[Data provided]:
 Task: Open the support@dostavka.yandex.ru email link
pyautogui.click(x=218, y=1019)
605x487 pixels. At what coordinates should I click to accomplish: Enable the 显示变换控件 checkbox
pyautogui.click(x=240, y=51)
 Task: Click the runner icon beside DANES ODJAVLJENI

[Task description]:
Set down the records again verbatim, so that each word stays as it is.

[Task solution]:
 Task: Open the support@dostavka.yandex.ru email link
pyautogui.click(x=218, y=1019)
605x487 pixels. At what coordinates should I click to accomplish: Enable the 显示变换控件 checkbox
pyautogui.click(x=240, y=51)
 Task: Click the runner icon beside DANES ODJAVLJENI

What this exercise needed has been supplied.